2022 is proving to be an excellent opportunity to accumulate safe passive income. This year, stocks are going down, while dividends are rising. As a result, dividend yields are going up. It’s not very often you get opportunities to accumulate quality dividend stocks at fire sale prices. But in 2022, you have the opportunity to do just that. In this article I explore three top stocks that could fill your account with safe passive income in 2022.
Enbridge
Enbridge Inc (TSX:ENB)(NYSE:ENB) is a pipeline stock with a 6% dividend yield. It makes money by transporting oil and gas all over North America. Its business indirectly benefits from the current strength in oil prices. When oil prices are high, producers tend to want to sell more, which helps keep pipelines full. ENB doesn’t directly make money from higher oil prices, like integrated energy companies do, but it does enjoy stronger demand for its services. So it is a pretty well positioned company in the current environment.
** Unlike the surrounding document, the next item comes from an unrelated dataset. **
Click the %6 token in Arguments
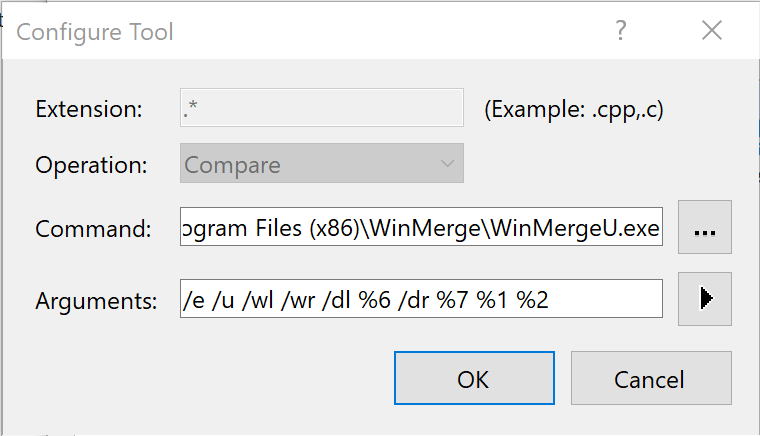 click(374, 300)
Enbridge measures its dividend paying ability by distributable cash flow. Going by that measure instead of GAAP earnings, ENB has a payout ratio of about 70%. That looks very sustainable. So, ENB is a high-yield stock whose payout appears very safe.
Fortis
Fortis Inc (TSX:FTS)(NYSE:FTS) is a modestly high-yield stock with a long history of dividend increases. Its yield (3.55%) is nowhere near as high as ENB’s. But what it lacks in yield it makes up for in dividend growth. Fortis has raised its dividend payout every year for the last 47 years, making it a true dividend aristocrat.
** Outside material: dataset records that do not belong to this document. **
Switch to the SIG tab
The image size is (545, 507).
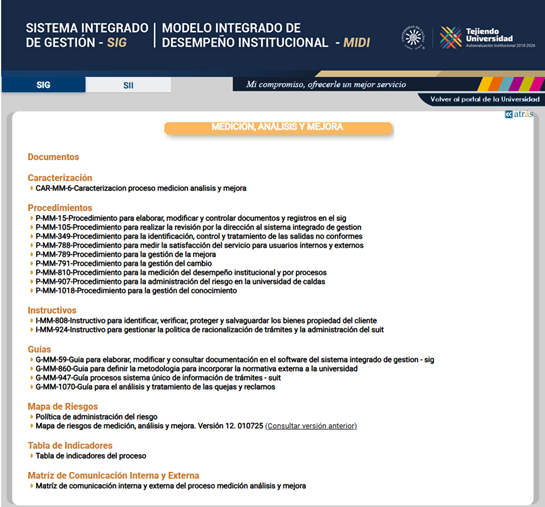tap(43, 85)
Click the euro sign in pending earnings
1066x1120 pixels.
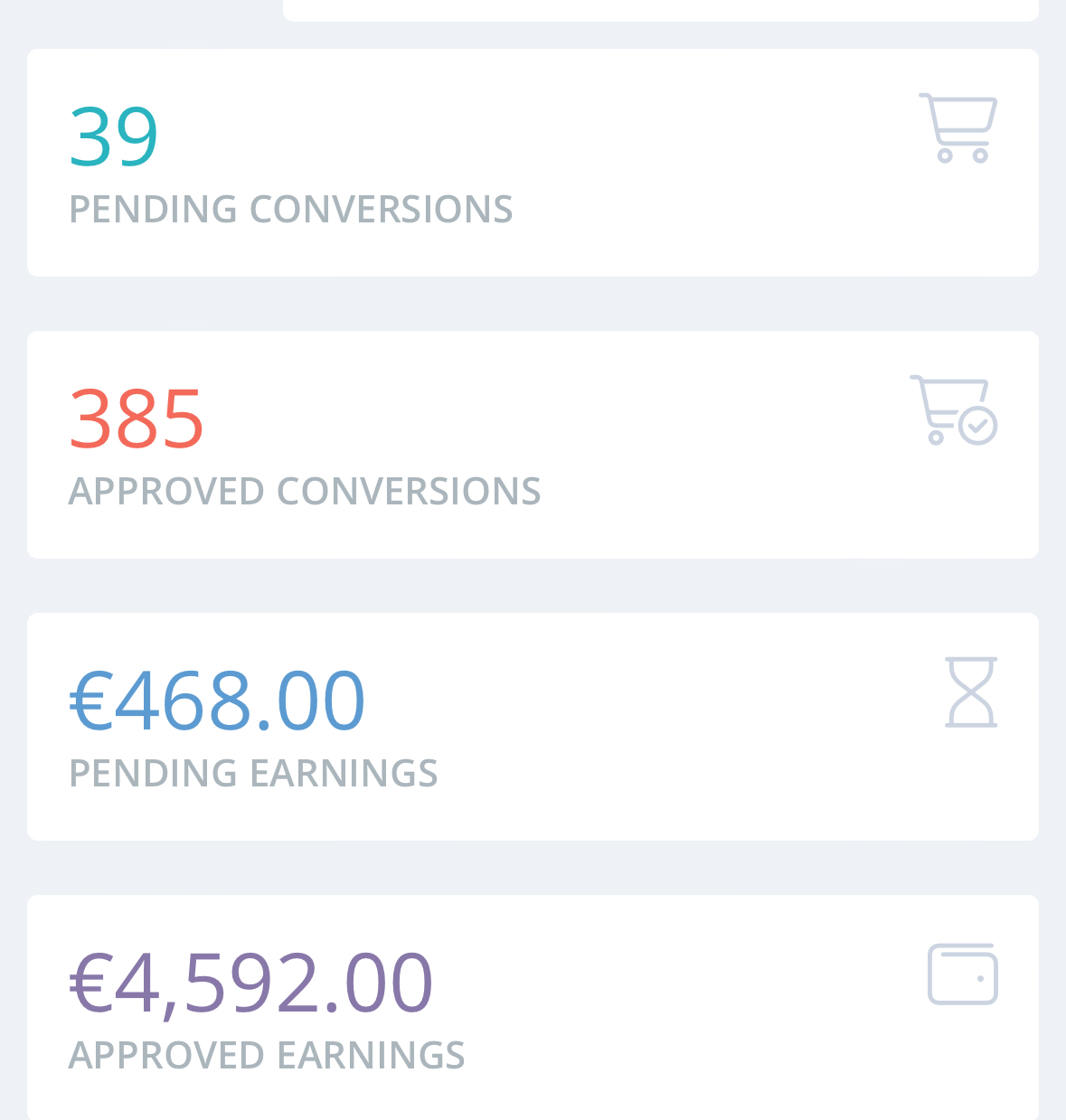90,701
What made this stellar dividend track record possible? One word:
Stability.
Fortis is a utility, meaning that it is very recession-resistant. Utilities are essential services, so people don’t cut them out even in recessions. So their revenue is very stable even in economic downturns. The proof is in the pudding. In 2008 and 2009, when the world was plunged into a massive recession, Fortis grew its earnings two years in a row.
TD Bank
The Toronto-Dominion Bank (TSX:TD)(NYSE:TD) is a Canadian bank stock with a 3.7% yield. Like most Canadian banks, it makes money from lending, brokerage, and insurance operations in Canada. Unlike most other Canadian banks, TD also has a massive and profitable U.S. operation that brings in 33% of its earnings. TD is currently the ninth largest retail bank in the United States. With its recent acquisition of First Horizon, it will become the sixth largest. This acquisition will increase TD’s loan portfolio dramatically, and potentially increase its dividend paying ability as well.
Foolish takeaway
As I showed in this article, there’s no shortage of high dividend opportunities on the TSX today. Between banks, energy stocks, and utility stocks, there’s plenty of choice out there. Many of the high yielding stocks on the TSX are quite safe as well. All three of the high dividend stocks mentioned in this article have strong dividend growth and manageable payout ratios. So, they could continue to fill investors’ accounts with safe passive income over the long term.